UNDERLYING THEME: HOW TO GET THE SIGNATURE OF HOMEOWNER WITHOUT ALERTING ALL HOMEOWNERS THAT THEIR SIGNATURE IS NOW A VALUABLE COMMODITY

AHC AND LIVINGLIES ANNOUNCE LAUNCH OF AMGAR

EDITOR’S COMMENT: Are they really that tone deaf? It appears the answer is yes as Fannie and Freddie Joined Hands with MERS and LPS to become Platinum Sponsors of this Bankers Convention. If they had the slightest notion of the mayhem caused by these two culprits, neither Fannie nor Freddie should have avoided the event altogether and certainly not underwritten the expenses.

MERS was the vehicle used to hide the real parties in interest, allow trading behind the scenes and leave clouds on title compounded by frivolous and heart-breaking actions taken by the Banks to foreclose on properties based upon alleged mortgages that were never perfected as liens for debts that were not owed to the Banks and never acquired by them.

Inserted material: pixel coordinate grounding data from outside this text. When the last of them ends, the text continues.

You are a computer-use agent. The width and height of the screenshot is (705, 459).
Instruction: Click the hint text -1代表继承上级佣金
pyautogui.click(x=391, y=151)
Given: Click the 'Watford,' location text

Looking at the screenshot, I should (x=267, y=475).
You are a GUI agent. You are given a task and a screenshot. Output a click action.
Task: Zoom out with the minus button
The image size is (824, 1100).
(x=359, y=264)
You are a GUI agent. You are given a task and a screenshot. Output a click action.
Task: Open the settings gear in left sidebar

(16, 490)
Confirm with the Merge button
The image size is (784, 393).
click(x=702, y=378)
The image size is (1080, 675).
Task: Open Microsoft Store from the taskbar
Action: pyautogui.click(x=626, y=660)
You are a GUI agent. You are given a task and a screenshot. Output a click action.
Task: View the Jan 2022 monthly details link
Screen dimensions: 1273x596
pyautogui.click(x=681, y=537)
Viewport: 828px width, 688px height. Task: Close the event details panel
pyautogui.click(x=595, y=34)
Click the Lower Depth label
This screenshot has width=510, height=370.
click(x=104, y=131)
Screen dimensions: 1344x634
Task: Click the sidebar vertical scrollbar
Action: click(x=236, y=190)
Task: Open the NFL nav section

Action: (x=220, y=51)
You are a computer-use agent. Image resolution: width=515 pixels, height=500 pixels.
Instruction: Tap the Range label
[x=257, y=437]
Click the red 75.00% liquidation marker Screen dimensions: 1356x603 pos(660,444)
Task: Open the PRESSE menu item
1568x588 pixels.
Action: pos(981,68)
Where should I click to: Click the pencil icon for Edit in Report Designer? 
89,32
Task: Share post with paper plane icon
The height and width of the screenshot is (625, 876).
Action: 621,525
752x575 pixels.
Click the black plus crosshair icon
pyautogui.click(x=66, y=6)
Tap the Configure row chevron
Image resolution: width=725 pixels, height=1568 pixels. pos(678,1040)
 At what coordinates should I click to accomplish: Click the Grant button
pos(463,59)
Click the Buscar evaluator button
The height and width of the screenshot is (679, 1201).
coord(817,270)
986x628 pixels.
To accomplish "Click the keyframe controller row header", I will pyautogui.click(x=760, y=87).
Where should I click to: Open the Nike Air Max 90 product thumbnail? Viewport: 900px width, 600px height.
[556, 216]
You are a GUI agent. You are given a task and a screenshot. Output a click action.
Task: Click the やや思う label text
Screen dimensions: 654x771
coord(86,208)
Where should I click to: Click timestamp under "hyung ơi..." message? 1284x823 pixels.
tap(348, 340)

The paper shuffle to give the appearance of a real party in interest was accomplished by a document fabrication mill — LPS.

Fannie and Freddie are now effectively nationalized, which means that in addition to the bailout, they are still underwriting costs for the banking industry. Small wonder that protests are taking to the streets.

Well, they had a lot to talk about — especially the growing acknowledgment and recognition that the signatures of evicted homeowners on fresh documents were necessary to clear title whether or not they were successful in pushing or bullying through their bogus foreclosure. The market is growing for for programs that entice homeowners to sign documents under one pretense that are being used for the secret agenda of the banks to simply get a waiver that they can waive in front of a Judge and say the homeowner waived any defenses.

The principal weapon of choice now is the offer of a modification plan that will later be rejected. But in the meanwhile, the homeowners signs an application in which he or she has waived all rights to contest the foreclosure — even if the the party initiating the foreclosure doesn’t have a dime in the deal and even if that subjects the homeowner to double or multiple financial jeopardy. The second line of defense is the new BOA pilot in which it is offering a “cash for keys” program in which they offer up to $20,000, as long as the homeowner signs a waiver and release of all claims.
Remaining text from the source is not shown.